Given data ▸
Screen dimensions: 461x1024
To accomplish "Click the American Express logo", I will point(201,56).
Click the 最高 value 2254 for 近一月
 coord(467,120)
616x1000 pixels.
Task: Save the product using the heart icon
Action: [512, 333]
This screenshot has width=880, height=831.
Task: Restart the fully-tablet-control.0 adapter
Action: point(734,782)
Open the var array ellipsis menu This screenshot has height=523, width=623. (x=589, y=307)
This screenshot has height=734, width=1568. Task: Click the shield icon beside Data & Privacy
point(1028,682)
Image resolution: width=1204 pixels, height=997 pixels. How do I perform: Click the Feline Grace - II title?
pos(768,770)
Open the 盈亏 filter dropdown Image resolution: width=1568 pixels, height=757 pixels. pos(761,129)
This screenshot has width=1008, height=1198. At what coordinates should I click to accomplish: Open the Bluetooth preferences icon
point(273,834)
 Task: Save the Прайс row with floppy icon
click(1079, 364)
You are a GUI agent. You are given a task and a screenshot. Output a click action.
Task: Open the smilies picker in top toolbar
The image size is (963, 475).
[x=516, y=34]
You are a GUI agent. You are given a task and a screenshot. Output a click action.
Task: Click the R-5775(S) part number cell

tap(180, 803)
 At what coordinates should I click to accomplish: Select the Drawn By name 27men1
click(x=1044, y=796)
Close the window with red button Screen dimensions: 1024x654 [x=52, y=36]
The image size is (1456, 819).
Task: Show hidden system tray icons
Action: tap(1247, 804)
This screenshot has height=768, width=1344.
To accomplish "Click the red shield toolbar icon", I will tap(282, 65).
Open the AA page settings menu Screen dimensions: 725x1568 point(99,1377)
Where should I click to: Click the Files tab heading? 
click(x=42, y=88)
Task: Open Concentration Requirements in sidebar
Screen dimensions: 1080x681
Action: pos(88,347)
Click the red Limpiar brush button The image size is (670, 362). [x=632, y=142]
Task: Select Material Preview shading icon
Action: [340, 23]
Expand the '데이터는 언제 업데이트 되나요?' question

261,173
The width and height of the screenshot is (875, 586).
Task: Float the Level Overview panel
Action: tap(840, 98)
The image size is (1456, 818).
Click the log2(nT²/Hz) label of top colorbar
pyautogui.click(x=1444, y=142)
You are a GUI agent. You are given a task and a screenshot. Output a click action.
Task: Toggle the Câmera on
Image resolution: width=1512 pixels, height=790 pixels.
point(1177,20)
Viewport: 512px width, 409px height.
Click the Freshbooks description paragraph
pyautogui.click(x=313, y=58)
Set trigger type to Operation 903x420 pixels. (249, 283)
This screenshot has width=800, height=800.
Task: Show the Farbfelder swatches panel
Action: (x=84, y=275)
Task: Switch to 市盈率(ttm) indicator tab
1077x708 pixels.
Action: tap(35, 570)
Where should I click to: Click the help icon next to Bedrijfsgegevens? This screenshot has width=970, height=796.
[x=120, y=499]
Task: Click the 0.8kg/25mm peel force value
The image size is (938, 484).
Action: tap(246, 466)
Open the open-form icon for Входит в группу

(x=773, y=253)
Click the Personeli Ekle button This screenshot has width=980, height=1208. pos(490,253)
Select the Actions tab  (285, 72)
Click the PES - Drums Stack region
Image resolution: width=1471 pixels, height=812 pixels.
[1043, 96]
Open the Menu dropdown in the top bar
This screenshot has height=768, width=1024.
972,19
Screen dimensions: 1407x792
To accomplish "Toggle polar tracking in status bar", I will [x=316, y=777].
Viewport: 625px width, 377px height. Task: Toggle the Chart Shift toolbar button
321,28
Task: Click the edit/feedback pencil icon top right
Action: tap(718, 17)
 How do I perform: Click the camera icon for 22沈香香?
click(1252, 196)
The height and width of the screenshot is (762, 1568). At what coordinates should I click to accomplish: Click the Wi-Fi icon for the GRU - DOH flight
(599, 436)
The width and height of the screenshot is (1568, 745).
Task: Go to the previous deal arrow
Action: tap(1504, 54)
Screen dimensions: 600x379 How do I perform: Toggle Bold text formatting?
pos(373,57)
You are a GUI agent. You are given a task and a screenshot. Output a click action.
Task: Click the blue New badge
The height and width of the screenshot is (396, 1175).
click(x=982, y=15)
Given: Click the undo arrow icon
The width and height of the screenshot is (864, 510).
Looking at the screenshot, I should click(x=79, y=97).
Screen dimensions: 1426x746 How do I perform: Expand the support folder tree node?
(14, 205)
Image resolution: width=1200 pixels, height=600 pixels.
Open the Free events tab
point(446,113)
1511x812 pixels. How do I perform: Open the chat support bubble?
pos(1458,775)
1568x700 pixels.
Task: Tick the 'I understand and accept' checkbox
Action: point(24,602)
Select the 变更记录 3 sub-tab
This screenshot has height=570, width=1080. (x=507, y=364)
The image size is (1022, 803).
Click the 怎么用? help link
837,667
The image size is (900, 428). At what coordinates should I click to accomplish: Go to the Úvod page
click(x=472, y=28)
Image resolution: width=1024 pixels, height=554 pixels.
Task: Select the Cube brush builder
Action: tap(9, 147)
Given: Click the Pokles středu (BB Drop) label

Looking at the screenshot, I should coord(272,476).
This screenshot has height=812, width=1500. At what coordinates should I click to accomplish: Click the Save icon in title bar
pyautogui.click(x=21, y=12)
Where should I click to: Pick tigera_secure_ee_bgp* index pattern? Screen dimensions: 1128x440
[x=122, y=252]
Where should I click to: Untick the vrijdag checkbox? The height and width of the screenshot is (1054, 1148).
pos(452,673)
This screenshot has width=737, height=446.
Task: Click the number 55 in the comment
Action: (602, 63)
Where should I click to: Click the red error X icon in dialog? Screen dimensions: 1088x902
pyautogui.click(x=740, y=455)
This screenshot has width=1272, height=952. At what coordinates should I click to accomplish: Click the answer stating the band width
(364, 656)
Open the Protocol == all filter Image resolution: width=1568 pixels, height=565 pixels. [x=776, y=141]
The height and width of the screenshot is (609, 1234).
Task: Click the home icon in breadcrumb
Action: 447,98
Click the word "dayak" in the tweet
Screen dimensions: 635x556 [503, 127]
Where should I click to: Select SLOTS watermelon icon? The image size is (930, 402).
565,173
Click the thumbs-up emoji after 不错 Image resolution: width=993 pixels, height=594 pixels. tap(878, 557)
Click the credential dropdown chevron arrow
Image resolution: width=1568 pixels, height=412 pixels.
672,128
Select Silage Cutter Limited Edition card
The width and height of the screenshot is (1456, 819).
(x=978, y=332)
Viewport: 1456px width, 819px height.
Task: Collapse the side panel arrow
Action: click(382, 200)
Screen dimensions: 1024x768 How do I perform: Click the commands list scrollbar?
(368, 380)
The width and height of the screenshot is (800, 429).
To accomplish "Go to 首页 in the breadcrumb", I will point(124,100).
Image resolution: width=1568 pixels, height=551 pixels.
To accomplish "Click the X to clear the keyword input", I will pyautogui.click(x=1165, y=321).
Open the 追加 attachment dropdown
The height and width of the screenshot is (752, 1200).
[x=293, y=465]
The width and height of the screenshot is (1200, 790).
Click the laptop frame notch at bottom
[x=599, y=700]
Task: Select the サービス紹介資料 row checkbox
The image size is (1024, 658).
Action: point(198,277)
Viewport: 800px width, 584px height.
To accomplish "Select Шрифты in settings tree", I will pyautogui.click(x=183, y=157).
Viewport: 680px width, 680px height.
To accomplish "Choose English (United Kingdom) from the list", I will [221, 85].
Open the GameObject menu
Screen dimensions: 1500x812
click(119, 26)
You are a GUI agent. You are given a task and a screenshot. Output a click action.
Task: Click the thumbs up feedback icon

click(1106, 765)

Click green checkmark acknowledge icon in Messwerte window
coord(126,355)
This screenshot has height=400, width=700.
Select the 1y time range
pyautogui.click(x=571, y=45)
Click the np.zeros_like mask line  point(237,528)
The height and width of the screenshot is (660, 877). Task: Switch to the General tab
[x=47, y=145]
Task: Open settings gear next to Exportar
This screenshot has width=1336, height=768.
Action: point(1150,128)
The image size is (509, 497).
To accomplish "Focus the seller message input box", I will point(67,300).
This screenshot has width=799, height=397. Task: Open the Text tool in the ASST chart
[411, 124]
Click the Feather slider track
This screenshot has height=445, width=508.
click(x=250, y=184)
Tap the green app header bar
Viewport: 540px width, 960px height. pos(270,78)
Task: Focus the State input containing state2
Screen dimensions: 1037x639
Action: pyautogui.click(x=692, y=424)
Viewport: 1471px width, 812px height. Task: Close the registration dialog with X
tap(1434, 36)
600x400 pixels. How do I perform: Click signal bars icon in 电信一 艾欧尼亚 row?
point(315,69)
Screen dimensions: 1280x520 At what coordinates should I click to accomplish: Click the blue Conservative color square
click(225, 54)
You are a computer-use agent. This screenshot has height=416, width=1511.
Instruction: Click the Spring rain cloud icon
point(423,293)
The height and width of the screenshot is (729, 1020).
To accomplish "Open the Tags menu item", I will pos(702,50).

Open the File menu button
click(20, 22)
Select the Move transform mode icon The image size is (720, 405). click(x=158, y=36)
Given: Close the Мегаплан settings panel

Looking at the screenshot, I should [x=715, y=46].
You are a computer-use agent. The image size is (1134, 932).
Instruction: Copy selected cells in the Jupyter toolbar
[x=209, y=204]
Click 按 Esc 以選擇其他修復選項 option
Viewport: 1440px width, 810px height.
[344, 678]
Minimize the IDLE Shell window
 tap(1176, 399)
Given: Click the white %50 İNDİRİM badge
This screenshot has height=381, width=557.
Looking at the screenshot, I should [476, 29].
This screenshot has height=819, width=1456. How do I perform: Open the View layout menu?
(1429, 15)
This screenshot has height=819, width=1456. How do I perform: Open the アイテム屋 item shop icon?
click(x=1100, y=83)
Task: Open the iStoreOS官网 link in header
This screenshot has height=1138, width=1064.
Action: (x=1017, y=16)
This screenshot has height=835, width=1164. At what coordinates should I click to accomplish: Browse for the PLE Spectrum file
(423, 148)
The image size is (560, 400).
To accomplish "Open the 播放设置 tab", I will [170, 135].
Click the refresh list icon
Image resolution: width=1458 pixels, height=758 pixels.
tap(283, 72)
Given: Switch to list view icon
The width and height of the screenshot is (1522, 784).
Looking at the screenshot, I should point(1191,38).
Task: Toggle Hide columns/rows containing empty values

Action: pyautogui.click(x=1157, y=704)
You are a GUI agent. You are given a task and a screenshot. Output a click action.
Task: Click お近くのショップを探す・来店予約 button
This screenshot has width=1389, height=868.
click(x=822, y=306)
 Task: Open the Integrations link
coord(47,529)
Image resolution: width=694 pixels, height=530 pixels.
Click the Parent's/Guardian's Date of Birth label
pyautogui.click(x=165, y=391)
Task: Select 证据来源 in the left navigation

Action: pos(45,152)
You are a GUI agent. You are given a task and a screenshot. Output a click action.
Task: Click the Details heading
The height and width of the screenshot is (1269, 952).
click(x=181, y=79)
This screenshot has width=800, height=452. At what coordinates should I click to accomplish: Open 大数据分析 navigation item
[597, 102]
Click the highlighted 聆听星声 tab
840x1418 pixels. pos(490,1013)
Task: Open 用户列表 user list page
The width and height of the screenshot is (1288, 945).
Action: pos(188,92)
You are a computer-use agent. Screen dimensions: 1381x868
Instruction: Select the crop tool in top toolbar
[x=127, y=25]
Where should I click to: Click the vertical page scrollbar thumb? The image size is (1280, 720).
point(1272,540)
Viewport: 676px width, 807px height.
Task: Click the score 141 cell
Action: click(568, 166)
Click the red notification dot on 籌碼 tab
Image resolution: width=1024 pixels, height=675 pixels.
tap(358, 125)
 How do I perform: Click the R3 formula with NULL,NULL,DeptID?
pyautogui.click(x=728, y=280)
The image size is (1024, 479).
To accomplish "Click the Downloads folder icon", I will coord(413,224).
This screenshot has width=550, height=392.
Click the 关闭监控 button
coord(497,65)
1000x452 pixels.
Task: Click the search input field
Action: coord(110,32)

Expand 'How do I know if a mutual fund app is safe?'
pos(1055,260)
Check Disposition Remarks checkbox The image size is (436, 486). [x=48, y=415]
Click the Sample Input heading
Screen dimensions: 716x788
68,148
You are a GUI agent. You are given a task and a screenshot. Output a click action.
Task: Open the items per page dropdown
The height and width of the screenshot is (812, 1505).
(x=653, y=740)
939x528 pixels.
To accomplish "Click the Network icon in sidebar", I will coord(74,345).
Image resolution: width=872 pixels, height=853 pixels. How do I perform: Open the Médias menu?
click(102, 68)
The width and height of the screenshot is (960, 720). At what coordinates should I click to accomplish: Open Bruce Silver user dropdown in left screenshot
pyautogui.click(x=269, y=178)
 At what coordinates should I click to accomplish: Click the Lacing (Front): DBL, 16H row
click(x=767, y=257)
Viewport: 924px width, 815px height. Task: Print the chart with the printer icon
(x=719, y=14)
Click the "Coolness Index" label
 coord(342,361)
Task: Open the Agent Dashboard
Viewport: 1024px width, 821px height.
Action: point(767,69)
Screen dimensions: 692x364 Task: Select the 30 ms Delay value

Problem description ▸ Using the listing above, locate the lines that hold "computer" and copy each one.

Task answer ▸
You are a computer-use agent. This screenshot has height=416, width=1511.
You are a computer-use agent. The image size is (1134, 932).
You are a computer-use agent. Screen dimensions: 1381x868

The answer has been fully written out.